The Cincinnati Reds have shown that they are currently superior to the St. Louis Cardinals. It was a close series that featured the debut of Billy Hamilton and some mild temperatures.
How did tonight’s finale to the series only have 21,418 paid at the ball park? Last night’s 16 inning thriller only boasted 23,894 in attendance, and Homer Bailey’s shutout on Tuesday included just over 20,000 witnesses, so less people were surprised tonight.
Nevertheless, some Reds players were shocked Wednesday after nearly HALF of the Great American Ball Park had been sitting vacant, so naturally they voiced their disapproval on twitter. But do they have the right to gripe about the empty uncomfortable red seats scowling at them in the bullpen?
Certainly athletes like J.J. Hoover and Sam LeCure are given the unalienable right to moan about the lack spectators in the Natti, and rants by relievers at the end of a lengthy season are deserved. But their crying didn’t bring more bodies to the ball game this evening, it actually decreased sales.
It is simply pathetic! However what have the Redlegs done for Ohio’s Queen City, recently?

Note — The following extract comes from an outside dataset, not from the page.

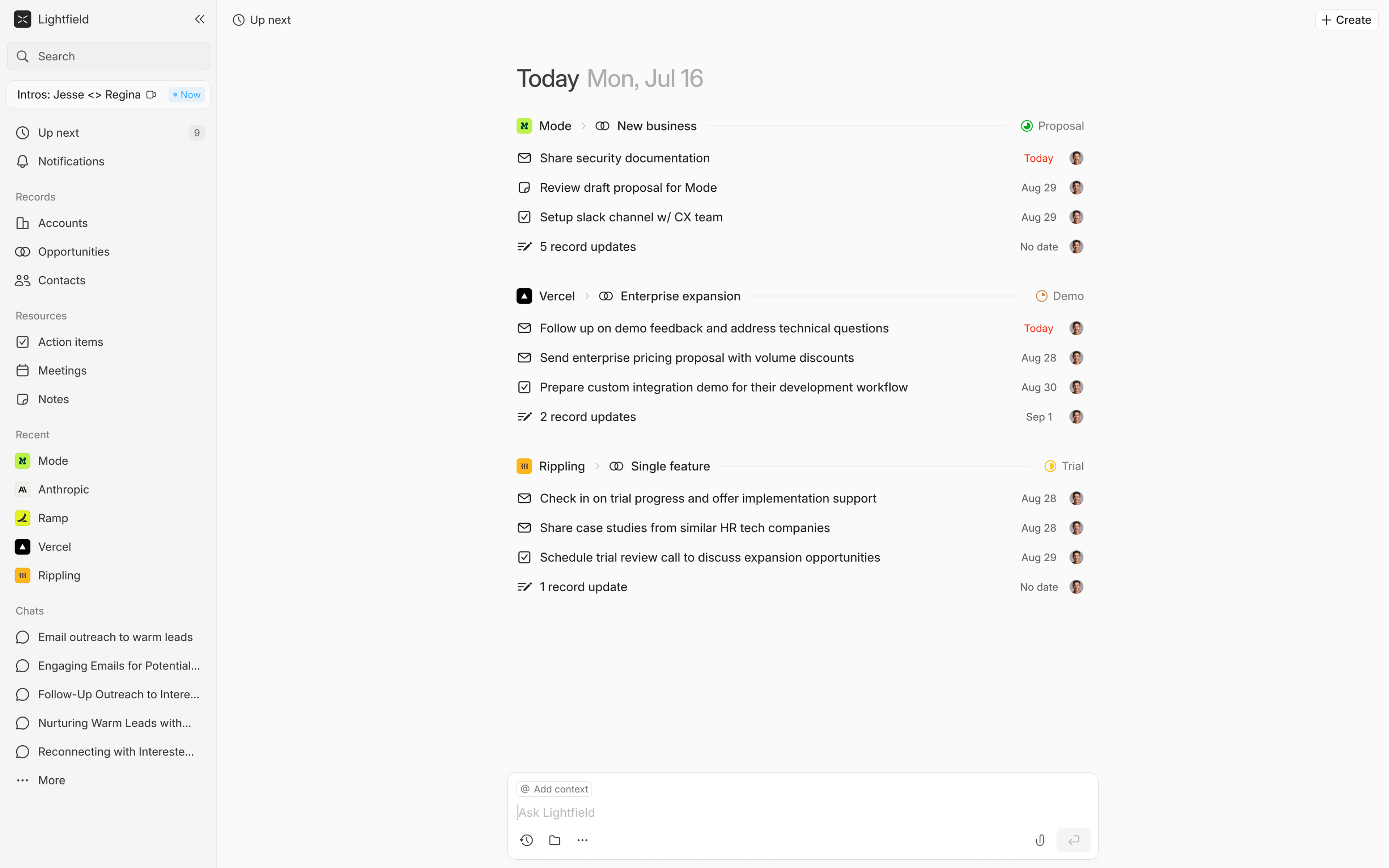The image size is (1389, 868).
Task: Check off Setup slack channel w/ CX team
Action: coord(524,217)
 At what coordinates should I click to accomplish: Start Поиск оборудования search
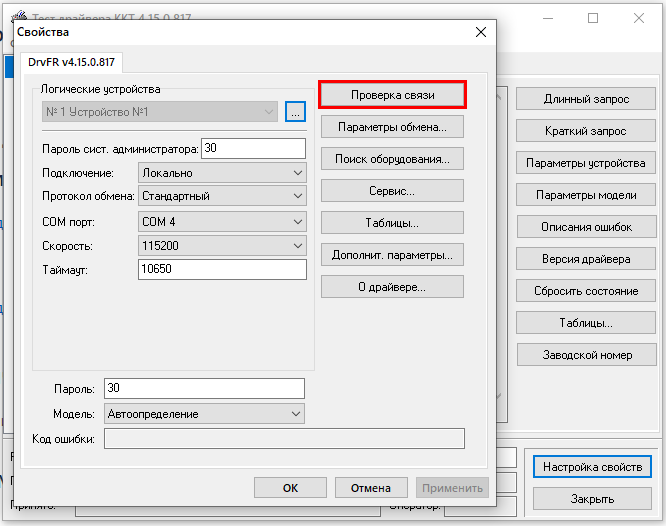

“Jack squat!” as a man who lived in a van down by the river used to say. Why else would an old baseball town turn to a college football team in different part of the state to cuddle up to at night?
The Reds are one of the most historic franchises in baseball as most locals will tell you, but they have not been able to reach the World Series since 1990 to add to their respectable 5 championships. That was back when they were part of the NL West and astroturf was as popular as mullets and animated turtles. Since the 90′ Reds upset the monstrous Athletics, Cincinnati has had some decent teams, but they never returned to The Fall Classic.
The Reds were swept by Bobby Cox‘s Braves in the 1995 NLCS and in the 2010 NLDS by Philly. Most recently, the other Midwestern red-legged side blew a 2-0 lead in the 2012 NLDS to the Giants, which they don’t post on their MLB site.
It is a tragic story that explains how even a contending team hosting a rival during an exciting part of the season isn’t a big draw. Yes, ticket prices and the cost of the game are high, especially with STL visiting, but the Bengals sell out over 90% of their stadium and prices are higher!
Maybe it is impossible for people from a baseball city to comprehend an obviously football dominated land. Or possibly Reds fans are tentative to support a team that has not proven anything in over 20 years. Regardless of the reasoning for this madness, it is completely logical for both sides to be bitter.
The true loser is the city of Cincinnati. If this disinterest towards America’s pastime continues in southern Ohio, there could be dire consequences like rebranding the organization with a better mascot.
How about the Cincinnati Kidney Beans? Then, KB management could give away sweet chili to less fortunate people and fill up seats for decisive September series.